Rational design of biocompatible nanoplatforms simultaneously realizing multimodal imaging and therapeutic functions is meaningful to cancer treatment. Herein, the MoS₂–CuO heteronanocomposites are designed by integrating semiconductor CuO and flower-like MoS₂ via a two-step hydrothermal method. After loading bovine serum albumin (BSA) and immunoadjuvant imiquimod (R837), the obtained MoS₂–[email protected]/R837 (MCBR) nanoplatforms realize the excellent computed tomography/infrared thermal/magnetic resonance multi-mode bioimaging as well as significantly enhanced antitumor efficacy of synergetic photothermal therapy (PTT)/chemodynamic therapy (CDT)/immunotherapy. In this nanoplatform, the semiconductor CuO exhibits peroxidase-like activity, which can react with over-expressed H₂O₂ in tumor microenvironment (TME) to generate OH for CDT via Haber-Weiss and Fenton-like reactions. And this process can be further accelerated by the generated heat of MoS₂ under 808 nm laser irradiation. More importantly, the obtained multifunctional MCBR nanoplatforms under near-infrared (NIR) irradiation would destroy tumor cells to generate tumor associated antigens (TAAs), which combine with R837 as an adjuvant to trigger strong antitumor immune responses for effectively eliminating primary tumors and metastatic tumors.

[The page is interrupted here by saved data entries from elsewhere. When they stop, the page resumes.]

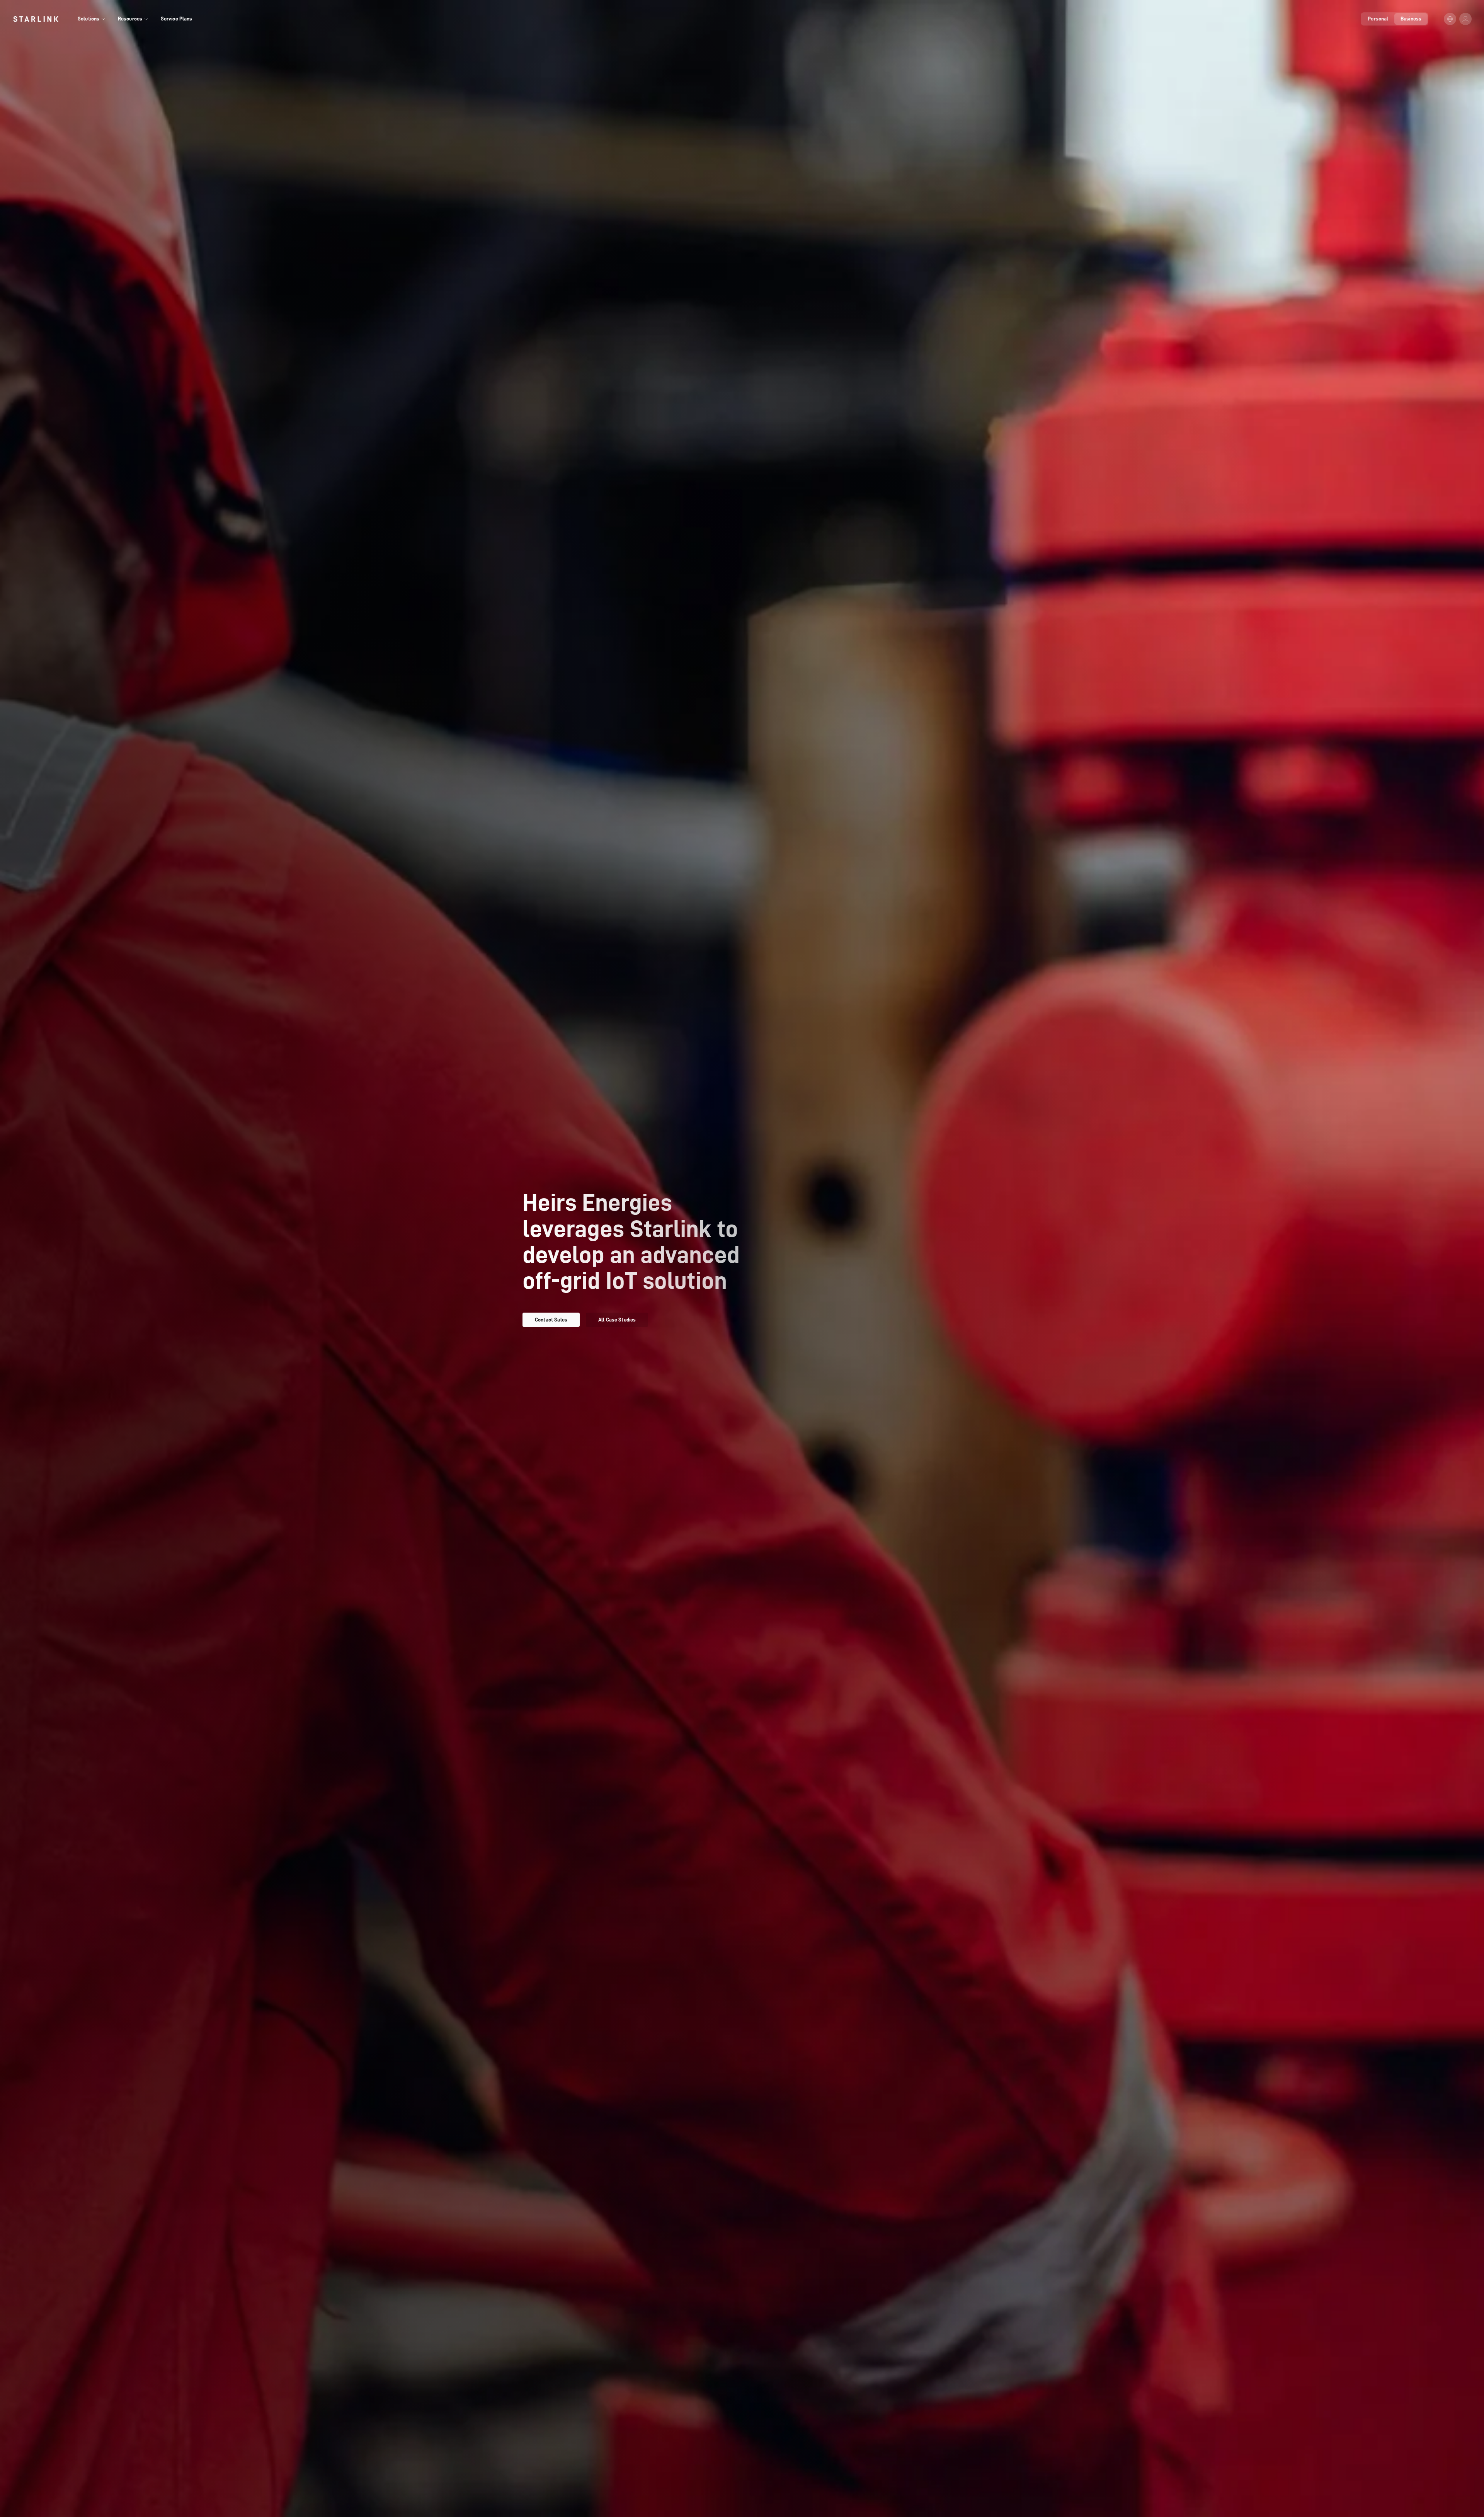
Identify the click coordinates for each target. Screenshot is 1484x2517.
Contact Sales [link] (551, 1319)
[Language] (1450, 19)
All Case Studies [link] (617, 1319)
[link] (35, 19)
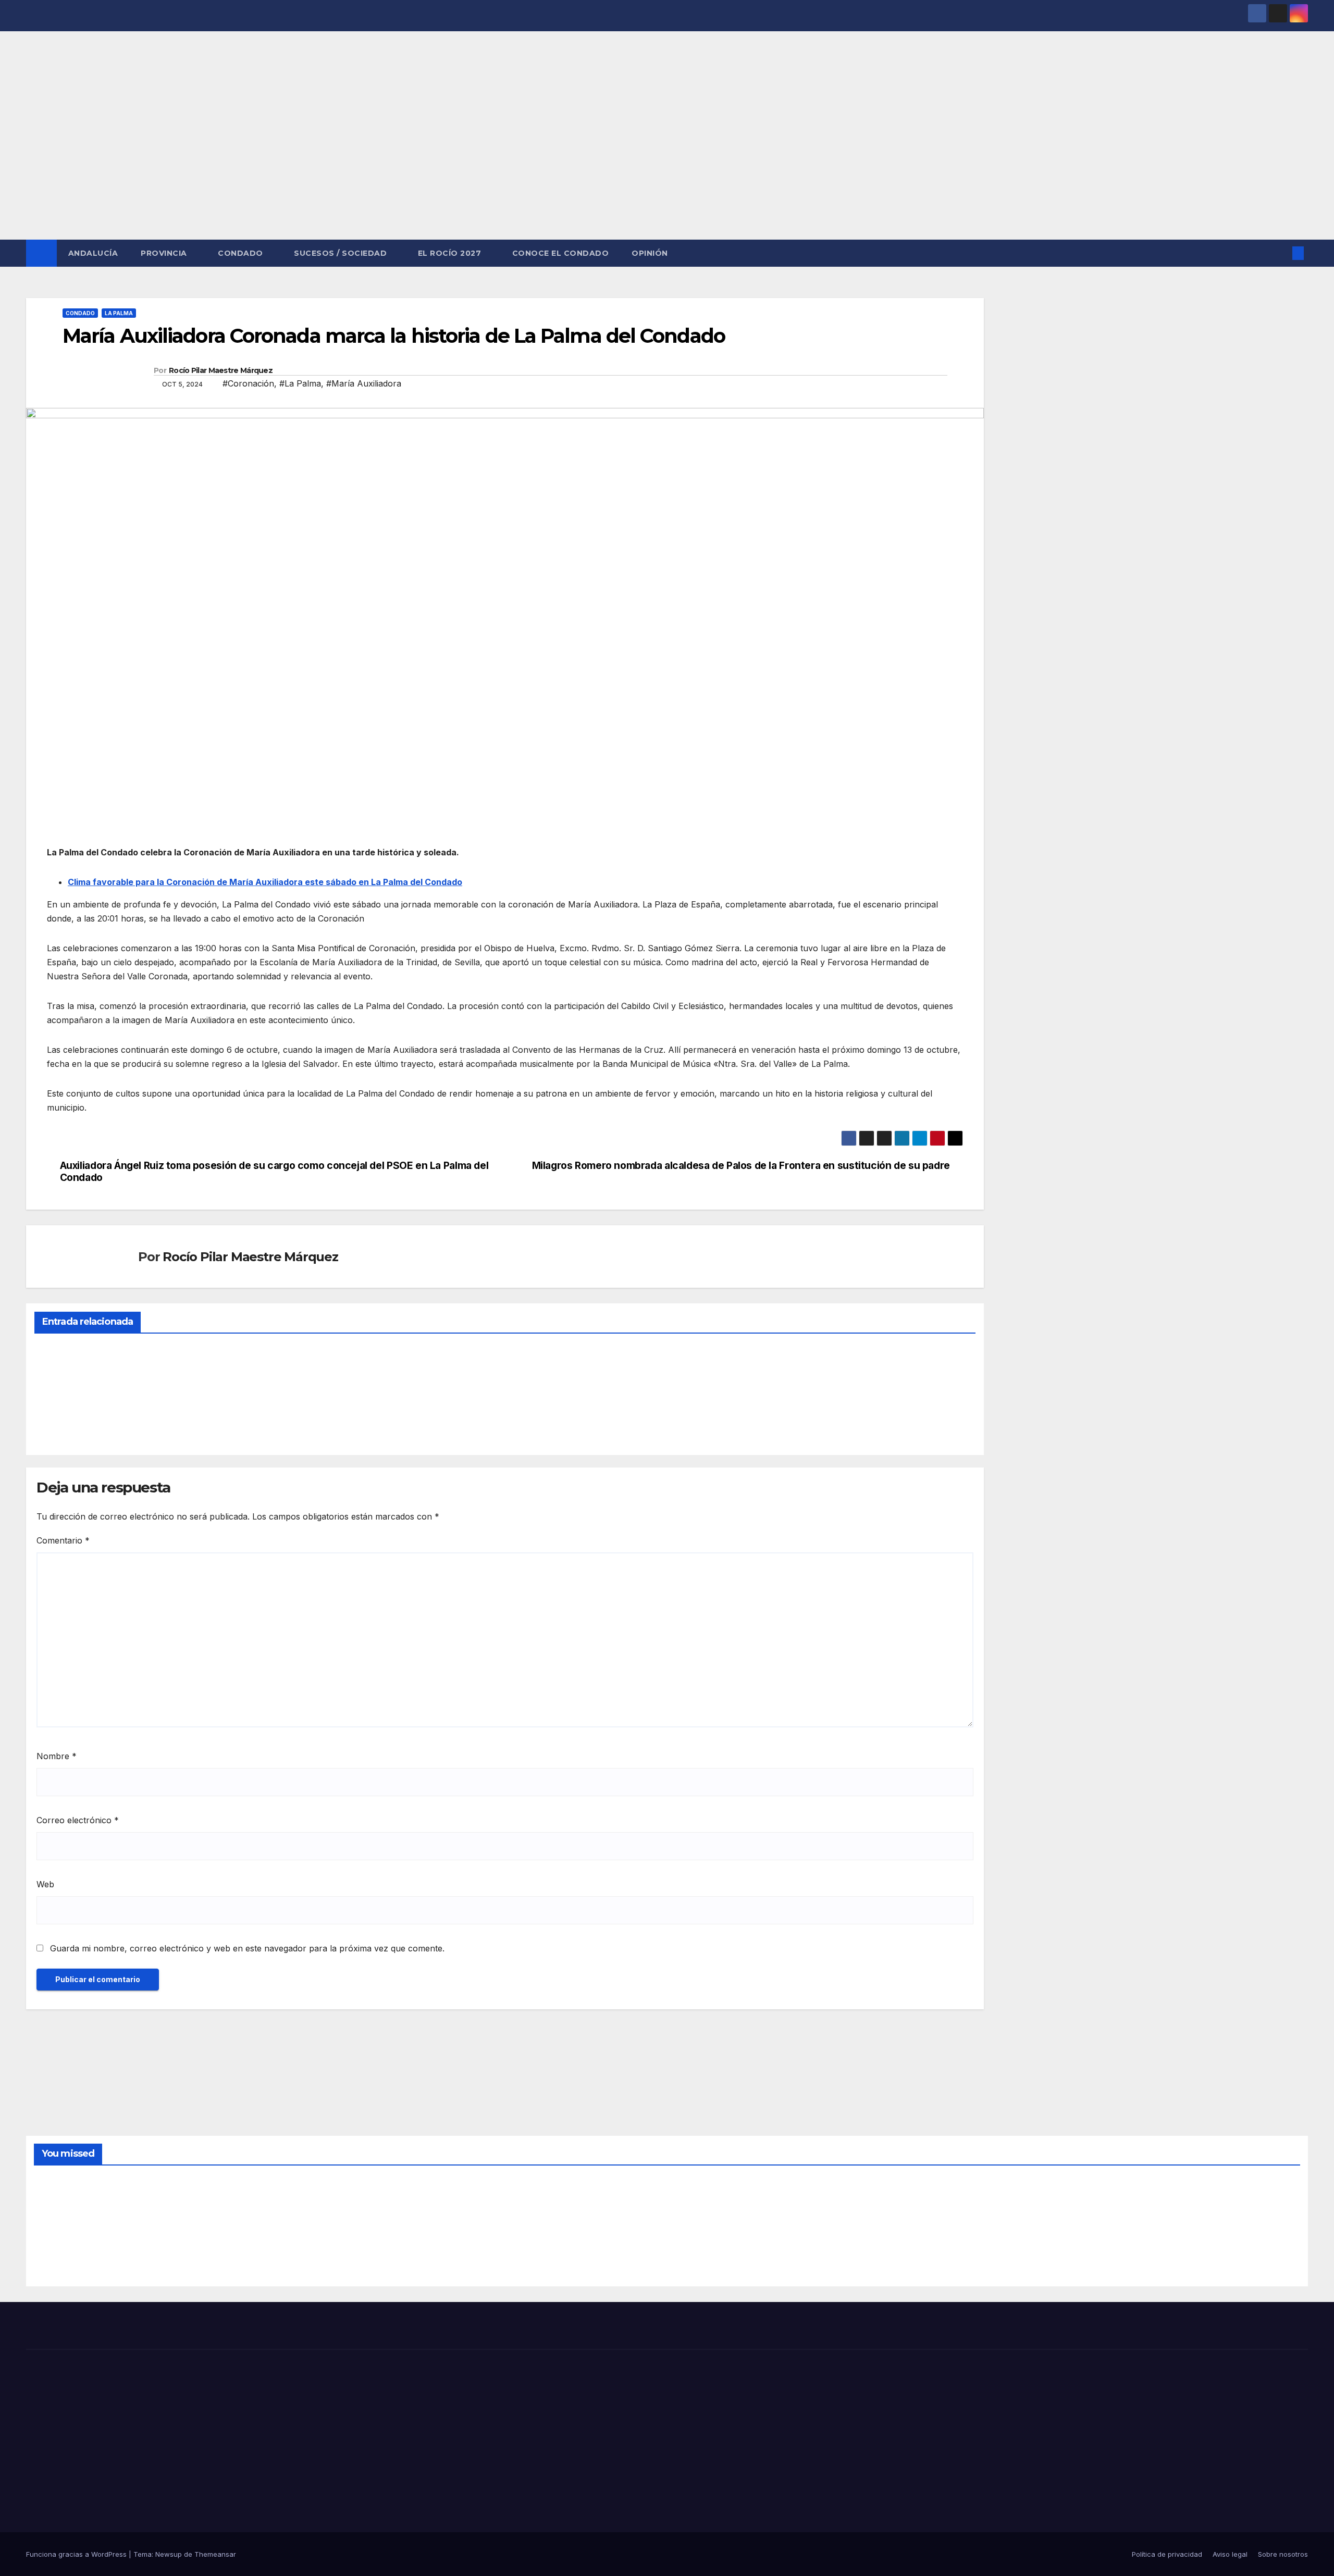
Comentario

同时实现多模式成像和治疗功能的生物相容性纳米平台的合理设计对癌症治疗意义重大。本文中，通过两步水热法将半导体CuO和花状MoS ₂集成在一起，设计了MoS ₂ -CuO杂纳米复合材料。加载牛血清白蛋白（BSA）和免疫佐剂咪喹莫特（R837）后，获得的MoS ₂– [受电子邮件保护] / R837（MCBR）纳米平台可实现出色的计算机断层扫描/红外热/磁共振多模式生物成像，以及协同光热疗法（PTT）/化学动力学疗法（CDT）/免疫疗法的显着增强的抗肿瘤功效。在该纳米平台中，半导体CuO表现出过氧化物酶样活性，可与肿瘤微环境（TME）中过表达的H ₂ O ₂反应，通过Haber-Weiss和Fenton样反应生成CDT的OH。MoS ₂产生的热量可以进一步加速该过程在808 nm激光照射下 更重要的是，在近红外（NIR）辐射下获得的多功能MCBR纳米平台将破坏肿瘤细胞以产生肿瘤相关抗原（TAA），并与R837结合使用以触发强大的抗肿瘤免疫反应，从而有效消除原发性肿瘤和转移性肿瘤。